Fixation methods can differentially affect ciliary protein immunolabeling.

Abstract

Background: Primary cilia are immotile, microtubule-based organelles present on most cells. Defects in primary cilia presence/function result in a category of developmental diseases referred to as ciliopathies. As the cilia field progresses, there is a need to consider both the ciliary and extraciliary roles of cilia proteins. However, traditional fixation methods are not always suitable for examining the full range of localizations of cilia proteins. Here, we tested a variety of fixation methods with commonly used cilia markers to determine the most appropriate fixation method for different cilia proteins.

Methods: Mouse inner medullary collecting duct and human retinal pigmented epithelial cells were grown to confluence, serum starved, and fixed with one of the following fixation agents: paraformaldehyde-sucrose, paraformaldehyde-PBS, methanol, cytoskeletal buffer followed by methanol, or three variations of cytoskeletal buffer-paraformaldehyde fixation. Each cell type and fixation method combination was probed with the following ciliary markers: acetylated α-tubulin, detyrosinated tubulin, polyglutamylated tubulin, β-tubulin, adenylyl cyclase 3 (AC3), ADP-ribosylation factor-like protein 13b (Arl13b), centrosome and spindle pole associated protein 1 (CSPP1), or intraflagellar transport protein 20 (IFT20). Intraflagellar transport protein 88 (IFT88) and GM130 (Golgi marker) were also used. We assessed actin (via phalloidin) and microtubule integrity, centrioles, cilia, and two extraciliary sites (mitotic figures and Golgi).

Results: For the cilia markers examined, paraformaldehyde fixation preserved cilia immunolabeling of cilia-membrane proteins (AC3 and Arl13b), but failed to reveal cilia immunostaining of axonemal proteins (CSPP1 and IFT20). Methanol revealed cilia labeling for some axonemal proteins, but not others, and this depended on cell type.

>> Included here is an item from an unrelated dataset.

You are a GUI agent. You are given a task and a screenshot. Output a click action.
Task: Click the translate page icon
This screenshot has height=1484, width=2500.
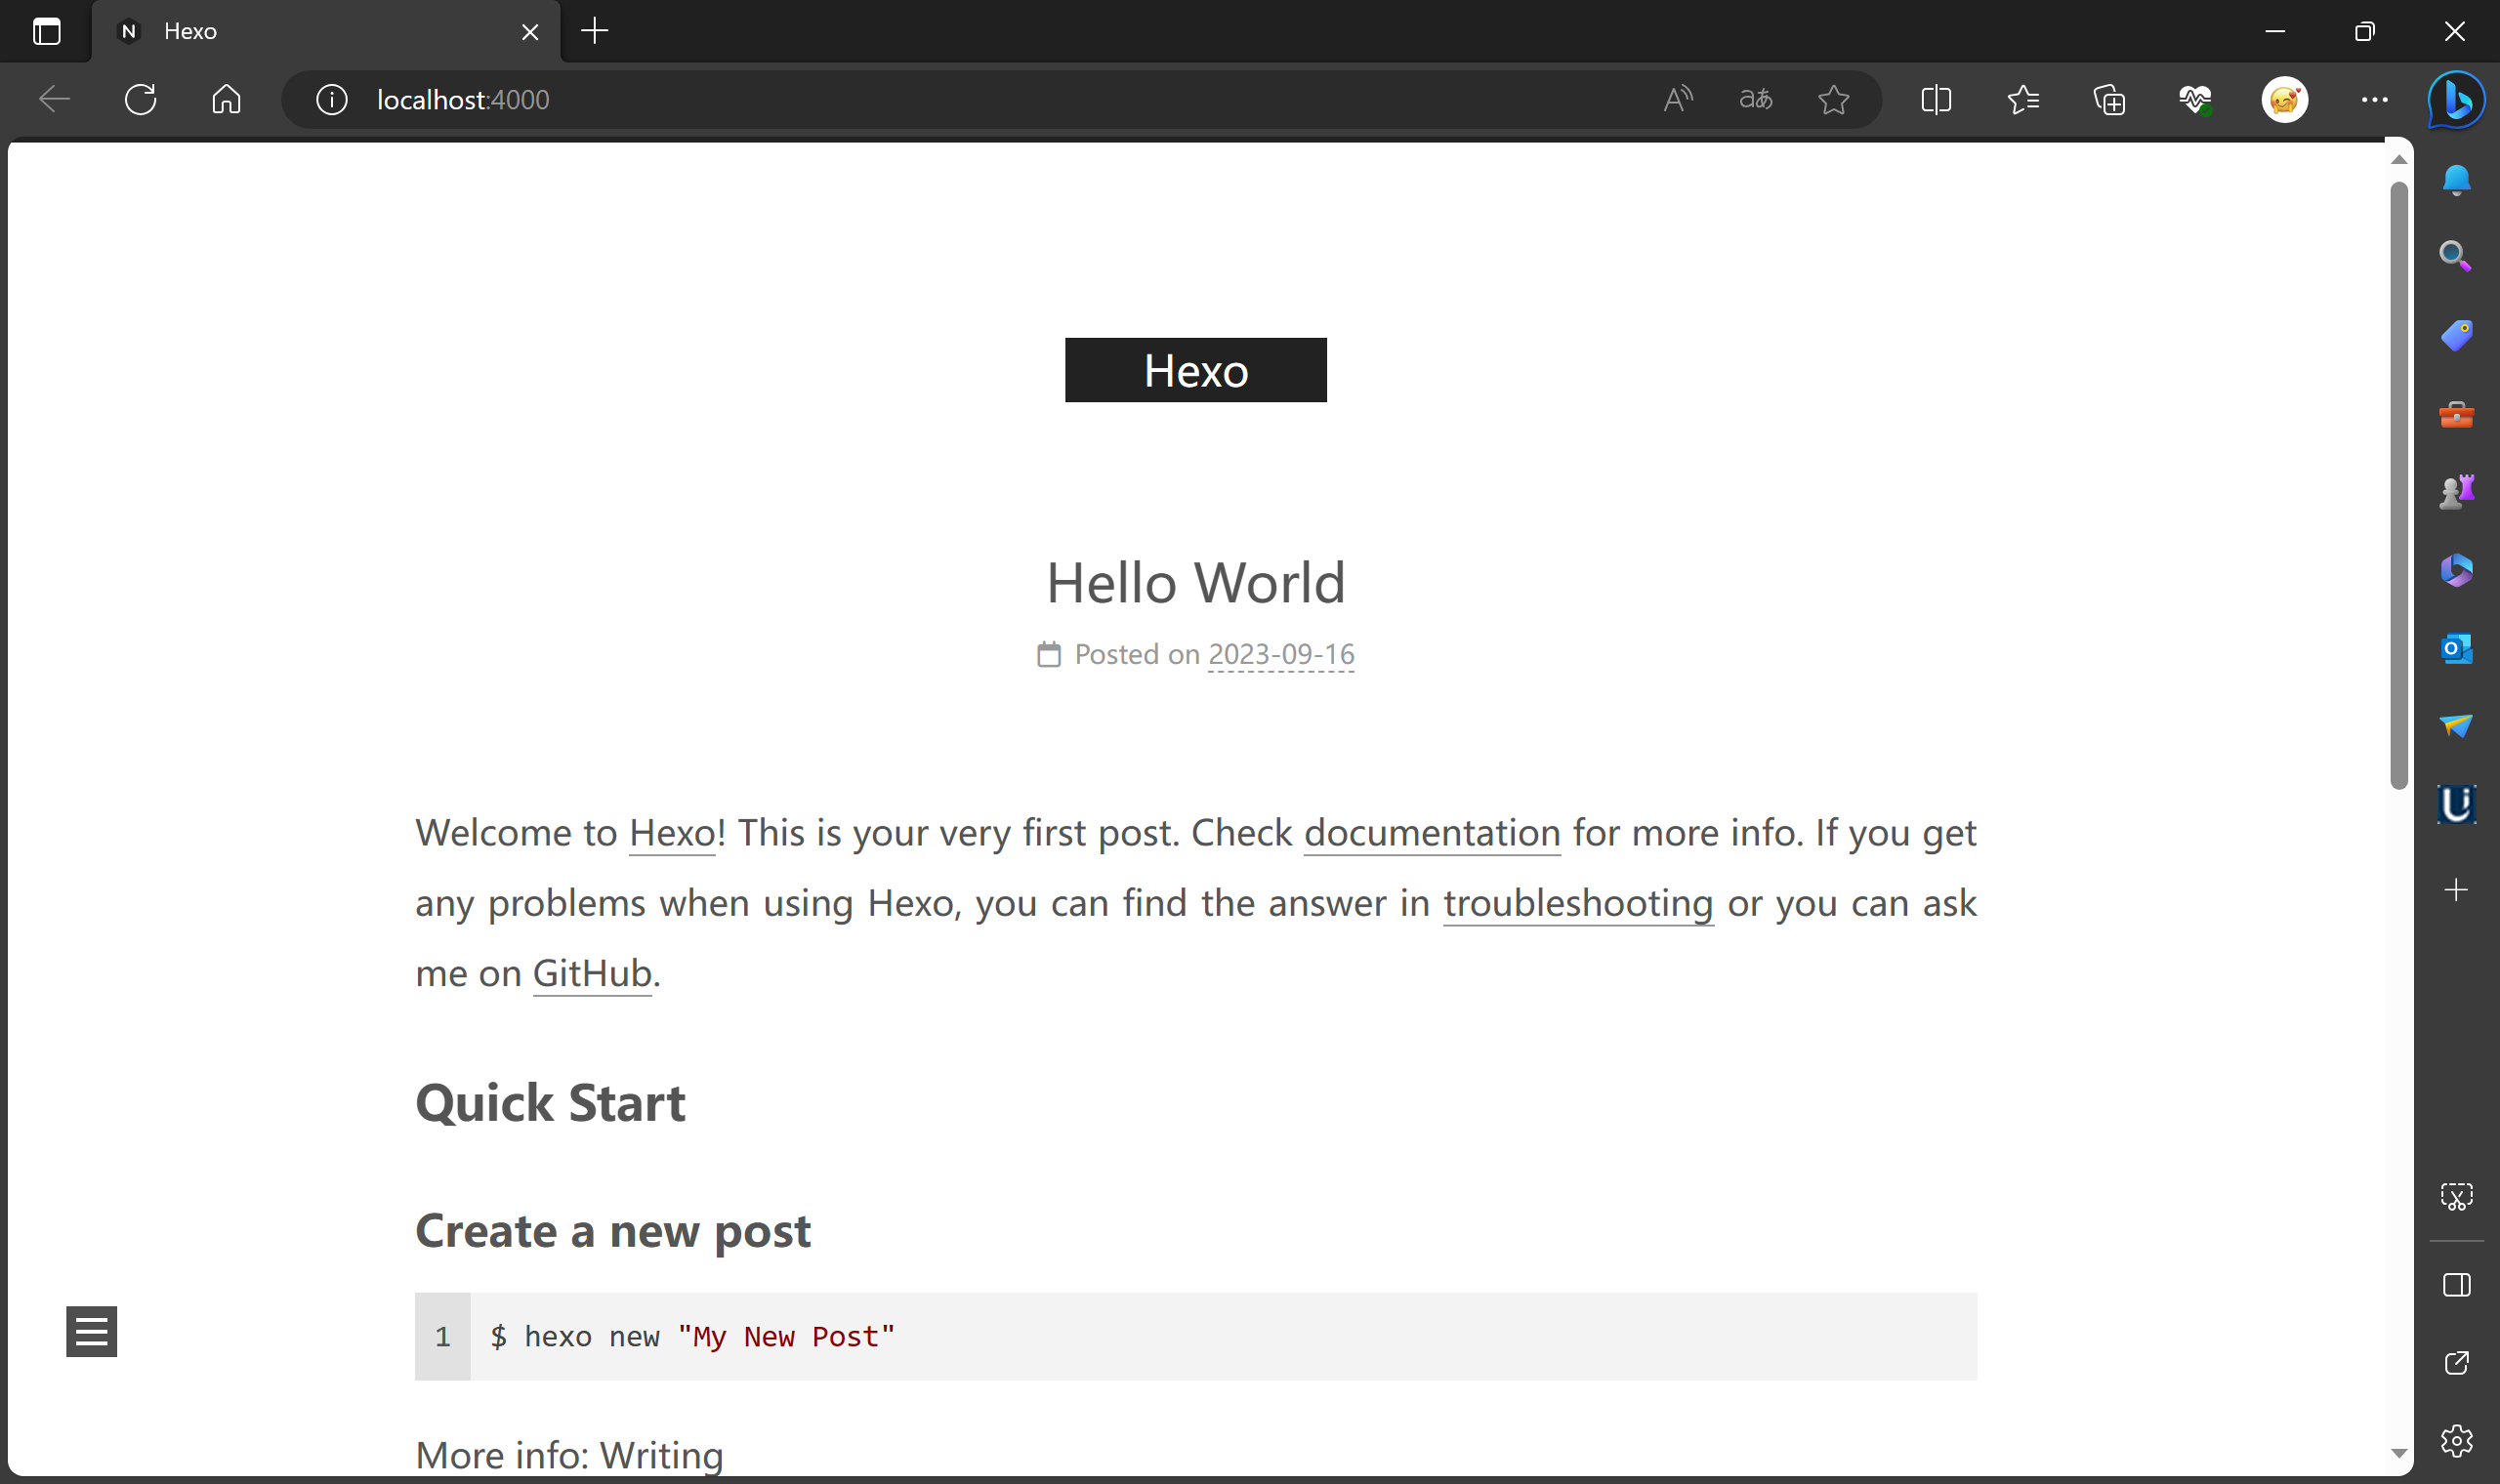coord(1755,100)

Generally, any method that first included a wash in cytoskeletal buffer, before fixing, revealed more distinct cilia immunolabeling for axonemal proteins (CSPP1, IFT20, and IFT88), but resulted in the loss of cilia labeling for cilia-membrane proteins (AC3 and Arl13b). All three different post-translational modifications of tubulin antibodies positively immunolabeled cilia in all fixation methods tested. Ultimately, we found that fixing cells in a solution of paraformaldehyde prepared in cytoskeletal buffer allowed for the preservation of cilia immunolabeling for most cilia proteins tested and allowed visualization of two extraciliary sites (mitotic figures and Golgi).

Conclusion: Some general patterns were observed to guide in the choice of a fixation agent. Cilia-membrane proteins generally benefit from quick fixation with no prior permeabilization, whereas axonemal proteins tend to benefit from permeabilization and use of cytoskeletal buffer.